No one should have to perform a flattened version of themselves to be tolerated: to round off an accent, to costume a tradition into décor, to perform pathology before harm done to them will be believed. A presentation engineered for the comfort of the powerful is a quiet instrument of the same control as the loud ones.

Compliance is not consent

A person inside a restricted system will usually comply. They attend the reviews. They speak in the expected register. They wear what they are given. They smile. They keep working; they keep performing; they submit to being recorded.

None of that is consent.

Compliance inside a controlled environment is not freedom. Professional masking is not endorsement. Survival behaviour is not permission. Remaining inside a harmful structure is not the same as choosing the cage — and abusive institutions know it, which is exactly why they offer a person’s continued presence as proof that nothing is wrong. He stayed. He worked here. He cooperated. He smiled. He never said it that way through the proper channel. None of these is evidence of safety. Each may be evidence of constraint.

The witness is attacked first

When someone refuses to consume the spectacle and says instead, this is harm, the reliable institutional reflex is to discredit the witness before answering the testimony.

Protection is recast as control. Loyalty becomes fixation. Devotion becomes obsession. Care becomes instability. Grief becomes derangement. A bond that was never sexual is recoded as one that was. Testimony becomes interference. The pattern has a name in the literature on abuse — deny, attack, and reverse the roles of victim and offender — and it is the ordinary grammar of institutional betrayal: the body that should answer for the harm treats the person naming it as the larger threat.

The logic is economical. If the witness can be made to look unstable, jealous, fixated, promiscuous, extreme, or simply confused, the institution is spared from explaining why the person being witnessed was restricted, styled, degraded, or kept from remedy. Discrediting the witness is cheaper than answering the testimony. This is not analysis. It is overwrite — the replacement of what was said with a story about the one who said it.

The rule

Person before signal. Person before brand. Person before audience. Person before donor. Person before institution. Person before faction. Person before myth.

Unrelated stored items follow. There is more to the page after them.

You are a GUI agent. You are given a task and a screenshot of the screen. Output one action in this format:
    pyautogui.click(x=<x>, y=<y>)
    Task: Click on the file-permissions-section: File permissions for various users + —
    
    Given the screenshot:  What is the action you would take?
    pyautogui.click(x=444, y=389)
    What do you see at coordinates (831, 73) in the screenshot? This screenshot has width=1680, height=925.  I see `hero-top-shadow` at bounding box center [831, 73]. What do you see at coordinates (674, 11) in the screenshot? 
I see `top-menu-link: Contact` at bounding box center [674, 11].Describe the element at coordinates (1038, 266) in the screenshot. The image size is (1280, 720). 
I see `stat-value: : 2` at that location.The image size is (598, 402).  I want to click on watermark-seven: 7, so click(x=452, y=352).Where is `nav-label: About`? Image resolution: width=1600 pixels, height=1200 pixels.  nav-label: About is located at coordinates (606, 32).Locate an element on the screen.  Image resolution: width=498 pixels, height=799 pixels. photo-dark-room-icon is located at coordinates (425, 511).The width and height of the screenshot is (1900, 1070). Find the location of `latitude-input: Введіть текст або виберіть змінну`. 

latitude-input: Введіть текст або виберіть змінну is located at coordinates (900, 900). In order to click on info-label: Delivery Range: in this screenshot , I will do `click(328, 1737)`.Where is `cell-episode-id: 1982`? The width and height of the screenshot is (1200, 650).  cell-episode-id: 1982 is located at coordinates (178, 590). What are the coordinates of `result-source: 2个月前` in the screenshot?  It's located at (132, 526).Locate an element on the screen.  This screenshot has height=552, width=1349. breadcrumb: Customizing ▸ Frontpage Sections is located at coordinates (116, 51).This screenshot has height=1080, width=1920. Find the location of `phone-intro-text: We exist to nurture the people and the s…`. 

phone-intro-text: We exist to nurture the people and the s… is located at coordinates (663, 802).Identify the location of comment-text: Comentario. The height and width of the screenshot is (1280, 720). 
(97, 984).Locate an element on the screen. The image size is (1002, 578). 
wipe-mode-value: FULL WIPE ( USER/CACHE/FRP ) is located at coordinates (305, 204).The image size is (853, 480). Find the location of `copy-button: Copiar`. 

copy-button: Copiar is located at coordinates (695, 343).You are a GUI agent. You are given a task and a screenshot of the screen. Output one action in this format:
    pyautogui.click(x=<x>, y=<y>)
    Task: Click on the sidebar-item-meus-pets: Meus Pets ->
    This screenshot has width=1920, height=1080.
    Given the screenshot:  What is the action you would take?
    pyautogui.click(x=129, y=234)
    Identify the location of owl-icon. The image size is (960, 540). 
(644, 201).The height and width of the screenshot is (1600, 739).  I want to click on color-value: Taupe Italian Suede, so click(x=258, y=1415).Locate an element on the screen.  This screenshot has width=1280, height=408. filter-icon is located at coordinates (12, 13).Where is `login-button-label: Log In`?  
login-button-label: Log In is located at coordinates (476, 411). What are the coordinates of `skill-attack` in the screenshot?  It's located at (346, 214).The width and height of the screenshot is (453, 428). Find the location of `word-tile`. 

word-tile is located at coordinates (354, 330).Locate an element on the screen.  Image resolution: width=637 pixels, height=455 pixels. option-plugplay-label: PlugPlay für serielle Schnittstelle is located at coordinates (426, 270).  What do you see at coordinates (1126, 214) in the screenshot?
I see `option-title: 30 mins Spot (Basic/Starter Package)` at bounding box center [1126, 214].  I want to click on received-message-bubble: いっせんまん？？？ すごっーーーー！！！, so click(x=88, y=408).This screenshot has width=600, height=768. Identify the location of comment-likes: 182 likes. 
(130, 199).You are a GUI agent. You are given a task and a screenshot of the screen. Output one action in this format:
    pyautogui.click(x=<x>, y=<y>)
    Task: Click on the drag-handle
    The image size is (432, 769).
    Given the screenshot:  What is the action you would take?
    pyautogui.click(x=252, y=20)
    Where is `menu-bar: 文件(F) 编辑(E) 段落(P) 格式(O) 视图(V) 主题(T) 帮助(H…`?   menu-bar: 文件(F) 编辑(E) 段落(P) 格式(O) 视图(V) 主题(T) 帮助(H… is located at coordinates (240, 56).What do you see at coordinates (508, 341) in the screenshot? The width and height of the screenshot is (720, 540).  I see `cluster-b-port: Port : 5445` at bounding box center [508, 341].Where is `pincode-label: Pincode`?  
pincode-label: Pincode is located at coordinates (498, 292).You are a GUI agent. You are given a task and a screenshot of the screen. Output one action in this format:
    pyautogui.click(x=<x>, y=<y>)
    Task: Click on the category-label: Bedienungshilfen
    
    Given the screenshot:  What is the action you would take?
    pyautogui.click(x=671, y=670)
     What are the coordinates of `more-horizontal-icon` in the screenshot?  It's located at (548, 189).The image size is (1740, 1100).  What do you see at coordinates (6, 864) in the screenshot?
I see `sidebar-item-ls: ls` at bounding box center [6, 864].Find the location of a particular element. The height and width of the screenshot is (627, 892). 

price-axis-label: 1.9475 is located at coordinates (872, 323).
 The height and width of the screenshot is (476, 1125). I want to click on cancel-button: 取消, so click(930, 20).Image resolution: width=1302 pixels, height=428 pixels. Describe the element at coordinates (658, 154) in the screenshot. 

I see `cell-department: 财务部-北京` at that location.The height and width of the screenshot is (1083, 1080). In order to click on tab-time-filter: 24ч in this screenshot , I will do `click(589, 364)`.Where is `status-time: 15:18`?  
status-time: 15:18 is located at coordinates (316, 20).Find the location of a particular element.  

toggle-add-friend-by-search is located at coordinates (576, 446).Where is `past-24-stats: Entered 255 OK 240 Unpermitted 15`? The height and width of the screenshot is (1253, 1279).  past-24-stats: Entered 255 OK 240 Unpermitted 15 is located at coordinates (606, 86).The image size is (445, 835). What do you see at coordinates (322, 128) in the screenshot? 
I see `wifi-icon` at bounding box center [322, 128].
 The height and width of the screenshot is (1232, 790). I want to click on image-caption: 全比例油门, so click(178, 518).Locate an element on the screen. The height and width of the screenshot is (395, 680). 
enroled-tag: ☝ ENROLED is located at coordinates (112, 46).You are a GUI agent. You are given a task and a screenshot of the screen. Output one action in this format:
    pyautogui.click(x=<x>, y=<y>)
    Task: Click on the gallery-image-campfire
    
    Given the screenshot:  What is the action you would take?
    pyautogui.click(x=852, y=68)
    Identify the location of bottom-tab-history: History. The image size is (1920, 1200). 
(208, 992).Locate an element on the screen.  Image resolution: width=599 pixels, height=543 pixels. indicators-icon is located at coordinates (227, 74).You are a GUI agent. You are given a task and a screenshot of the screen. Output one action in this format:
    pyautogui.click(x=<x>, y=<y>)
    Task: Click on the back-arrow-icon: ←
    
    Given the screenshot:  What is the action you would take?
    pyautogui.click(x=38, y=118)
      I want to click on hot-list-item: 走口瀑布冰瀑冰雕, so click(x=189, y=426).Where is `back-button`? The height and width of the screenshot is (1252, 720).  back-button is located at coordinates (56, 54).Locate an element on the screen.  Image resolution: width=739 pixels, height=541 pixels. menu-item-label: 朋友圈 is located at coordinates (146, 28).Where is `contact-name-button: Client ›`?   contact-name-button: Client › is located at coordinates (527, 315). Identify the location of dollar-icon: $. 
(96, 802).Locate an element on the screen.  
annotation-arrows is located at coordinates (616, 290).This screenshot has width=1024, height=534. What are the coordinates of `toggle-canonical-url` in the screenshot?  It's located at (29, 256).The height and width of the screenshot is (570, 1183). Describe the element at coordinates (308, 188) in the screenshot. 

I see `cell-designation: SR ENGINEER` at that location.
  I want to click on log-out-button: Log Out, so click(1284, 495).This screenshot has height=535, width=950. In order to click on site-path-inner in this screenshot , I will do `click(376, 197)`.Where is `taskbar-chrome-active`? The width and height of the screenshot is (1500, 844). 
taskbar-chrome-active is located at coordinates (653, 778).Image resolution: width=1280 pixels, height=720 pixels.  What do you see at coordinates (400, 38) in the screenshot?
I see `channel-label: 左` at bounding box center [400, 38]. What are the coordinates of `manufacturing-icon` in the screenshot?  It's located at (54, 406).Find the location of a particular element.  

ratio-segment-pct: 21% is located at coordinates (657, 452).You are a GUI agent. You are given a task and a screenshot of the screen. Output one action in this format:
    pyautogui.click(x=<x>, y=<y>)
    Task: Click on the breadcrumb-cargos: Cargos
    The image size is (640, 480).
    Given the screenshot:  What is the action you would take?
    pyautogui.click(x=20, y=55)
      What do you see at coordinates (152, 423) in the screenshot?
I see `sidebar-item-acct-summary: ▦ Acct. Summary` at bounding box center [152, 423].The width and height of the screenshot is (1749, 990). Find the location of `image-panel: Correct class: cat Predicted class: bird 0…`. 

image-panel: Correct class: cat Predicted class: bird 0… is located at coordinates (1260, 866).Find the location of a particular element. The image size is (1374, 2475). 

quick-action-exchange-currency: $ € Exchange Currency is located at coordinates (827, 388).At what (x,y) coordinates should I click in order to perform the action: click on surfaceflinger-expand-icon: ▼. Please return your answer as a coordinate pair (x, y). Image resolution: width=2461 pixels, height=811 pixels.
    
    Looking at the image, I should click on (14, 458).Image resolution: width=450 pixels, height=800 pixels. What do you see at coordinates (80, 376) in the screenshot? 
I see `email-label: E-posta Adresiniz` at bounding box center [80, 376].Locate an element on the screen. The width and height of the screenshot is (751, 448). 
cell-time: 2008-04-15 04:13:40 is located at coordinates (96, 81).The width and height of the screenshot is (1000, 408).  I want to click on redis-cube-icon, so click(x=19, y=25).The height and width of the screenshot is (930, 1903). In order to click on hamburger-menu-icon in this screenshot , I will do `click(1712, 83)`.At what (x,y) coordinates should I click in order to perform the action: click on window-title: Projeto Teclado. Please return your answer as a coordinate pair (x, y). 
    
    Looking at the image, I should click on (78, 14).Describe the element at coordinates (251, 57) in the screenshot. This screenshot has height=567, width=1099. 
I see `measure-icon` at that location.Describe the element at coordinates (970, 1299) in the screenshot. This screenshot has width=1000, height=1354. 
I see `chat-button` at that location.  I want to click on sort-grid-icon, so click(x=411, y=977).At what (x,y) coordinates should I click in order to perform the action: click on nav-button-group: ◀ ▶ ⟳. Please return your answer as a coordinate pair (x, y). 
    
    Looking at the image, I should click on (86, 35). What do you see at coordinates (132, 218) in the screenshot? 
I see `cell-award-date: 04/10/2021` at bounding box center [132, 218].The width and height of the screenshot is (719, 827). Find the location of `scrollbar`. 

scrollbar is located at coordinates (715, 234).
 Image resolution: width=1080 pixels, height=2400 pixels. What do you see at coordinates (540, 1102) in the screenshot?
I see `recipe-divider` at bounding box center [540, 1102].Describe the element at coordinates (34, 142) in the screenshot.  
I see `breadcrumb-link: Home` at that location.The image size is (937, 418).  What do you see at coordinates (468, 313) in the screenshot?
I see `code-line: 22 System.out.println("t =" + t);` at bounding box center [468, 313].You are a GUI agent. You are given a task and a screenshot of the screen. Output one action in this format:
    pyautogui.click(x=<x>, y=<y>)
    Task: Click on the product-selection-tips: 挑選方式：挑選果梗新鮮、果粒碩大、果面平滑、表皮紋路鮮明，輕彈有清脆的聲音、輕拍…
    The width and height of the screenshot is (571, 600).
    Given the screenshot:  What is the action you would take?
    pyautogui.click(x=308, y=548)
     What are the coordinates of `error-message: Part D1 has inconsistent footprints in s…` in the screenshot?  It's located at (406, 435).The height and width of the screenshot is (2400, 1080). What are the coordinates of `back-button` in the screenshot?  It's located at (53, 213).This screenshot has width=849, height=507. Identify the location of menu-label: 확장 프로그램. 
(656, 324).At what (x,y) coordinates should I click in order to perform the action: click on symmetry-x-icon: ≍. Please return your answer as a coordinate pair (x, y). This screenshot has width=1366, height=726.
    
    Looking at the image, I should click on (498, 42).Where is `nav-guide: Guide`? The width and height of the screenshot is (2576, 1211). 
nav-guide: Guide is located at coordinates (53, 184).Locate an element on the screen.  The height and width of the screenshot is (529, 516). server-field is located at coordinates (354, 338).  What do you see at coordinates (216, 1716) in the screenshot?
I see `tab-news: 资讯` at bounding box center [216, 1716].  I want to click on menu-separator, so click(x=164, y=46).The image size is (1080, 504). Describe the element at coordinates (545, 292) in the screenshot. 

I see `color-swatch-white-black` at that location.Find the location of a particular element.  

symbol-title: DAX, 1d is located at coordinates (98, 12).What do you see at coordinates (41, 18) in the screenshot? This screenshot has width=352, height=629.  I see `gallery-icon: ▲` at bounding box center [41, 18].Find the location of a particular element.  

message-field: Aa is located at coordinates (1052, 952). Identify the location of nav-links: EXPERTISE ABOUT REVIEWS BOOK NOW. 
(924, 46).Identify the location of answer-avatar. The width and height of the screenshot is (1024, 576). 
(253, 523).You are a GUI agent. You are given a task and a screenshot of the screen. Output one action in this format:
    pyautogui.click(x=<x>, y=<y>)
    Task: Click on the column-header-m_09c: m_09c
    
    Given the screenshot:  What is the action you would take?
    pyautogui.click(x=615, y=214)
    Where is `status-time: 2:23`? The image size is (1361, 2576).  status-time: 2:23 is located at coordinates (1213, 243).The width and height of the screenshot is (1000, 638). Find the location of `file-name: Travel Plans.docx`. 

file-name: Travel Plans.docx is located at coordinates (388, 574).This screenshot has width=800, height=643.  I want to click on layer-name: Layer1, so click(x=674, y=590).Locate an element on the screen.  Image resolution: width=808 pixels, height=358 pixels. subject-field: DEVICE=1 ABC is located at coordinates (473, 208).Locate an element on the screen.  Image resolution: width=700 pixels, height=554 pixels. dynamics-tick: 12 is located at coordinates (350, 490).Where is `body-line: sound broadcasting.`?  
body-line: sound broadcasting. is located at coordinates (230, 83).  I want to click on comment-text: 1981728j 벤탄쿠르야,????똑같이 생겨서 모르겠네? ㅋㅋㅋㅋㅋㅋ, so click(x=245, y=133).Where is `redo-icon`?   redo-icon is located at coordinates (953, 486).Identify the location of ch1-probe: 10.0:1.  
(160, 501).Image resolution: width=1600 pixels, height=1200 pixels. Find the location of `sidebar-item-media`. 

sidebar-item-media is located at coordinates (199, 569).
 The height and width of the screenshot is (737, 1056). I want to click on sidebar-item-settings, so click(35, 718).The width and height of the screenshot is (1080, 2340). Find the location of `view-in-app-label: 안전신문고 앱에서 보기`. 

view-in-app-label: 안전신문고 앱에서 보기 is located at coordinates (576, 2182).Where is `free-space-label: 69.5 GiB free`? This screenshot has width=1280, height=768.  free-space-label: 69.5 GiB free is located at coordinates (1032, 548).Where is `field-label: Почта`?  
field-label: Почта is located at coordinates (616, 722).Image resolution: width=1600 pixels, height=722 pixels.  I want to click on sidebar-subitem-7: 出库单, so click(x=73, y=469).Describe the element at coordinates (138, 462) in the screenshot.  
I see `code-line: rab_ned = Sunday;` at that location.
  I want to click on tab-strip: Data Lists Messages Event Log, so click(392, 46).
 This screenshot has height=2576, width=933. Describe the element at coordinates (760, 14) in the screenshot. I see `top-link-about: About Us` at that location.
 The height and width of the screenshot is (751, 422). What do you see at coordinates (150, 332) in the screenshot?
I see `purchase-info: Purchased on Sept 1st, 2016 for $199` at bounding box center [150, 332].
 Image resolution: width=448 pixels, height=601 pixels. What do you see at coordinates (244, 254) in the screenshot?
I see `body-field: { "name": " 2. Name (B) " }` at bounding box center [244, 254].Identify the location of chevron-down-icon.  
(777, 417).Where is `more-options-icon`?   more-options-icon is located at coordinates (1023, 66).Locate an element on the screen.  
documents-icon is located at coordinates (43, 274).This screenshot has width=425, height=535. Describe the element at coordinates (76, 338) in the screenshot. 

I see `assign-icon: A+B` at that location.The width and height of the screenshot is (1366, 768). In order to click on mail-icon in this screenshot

A system that cannot preserve the personhood of the one it uses, displays, studies, styles, sanctifies, records, or profits from is not protective. It is predatory — and no quantity of sacred, artistic, or scholarly vocabulary moves it out of that category.

What a review must ask

Any institution — religious, academic, artistic, or intelligence-adjacent — that has benefited from a person’s restriction, degradation, styling, or prolonged exposure should be examined by a standard higher than the preservation of its own name. The questions are not complicated.

Who had access. Who benefited from the person’s containment. Who controlled the story. Who recast the witness as unstable. Who sexualised bonds that were not sexual. Who pathologised devotion. Who cut the person off from their own history, lineage, or kin. Who kept apart the people who might otherwise have compared notes. Who treated suffering as useful. Who named the harm work, art, service, research, or community. And who refused to stop once the personhood of the subject was no longer deniable.

Where no genuine protective, lawful, therapeutic, or scholarly purpose can be shown, continued participation is not neutral. It is the thing itself.

Conclusion

Idol abuse in the music industry and idol abuse in religious life are one abuse when a human being is converted into a consumable symbol. The stage and the shrine, the case file and the donor report, are different rooms of the same building.

A person is not a stage. A person is not a shrine. A person is not a case study. A person is not a mascot. A person is not a donor object. A person is not content. A person is not signal.

A person is a person — and any system that must forget this in order to function has already failed the ethics it claims for itself.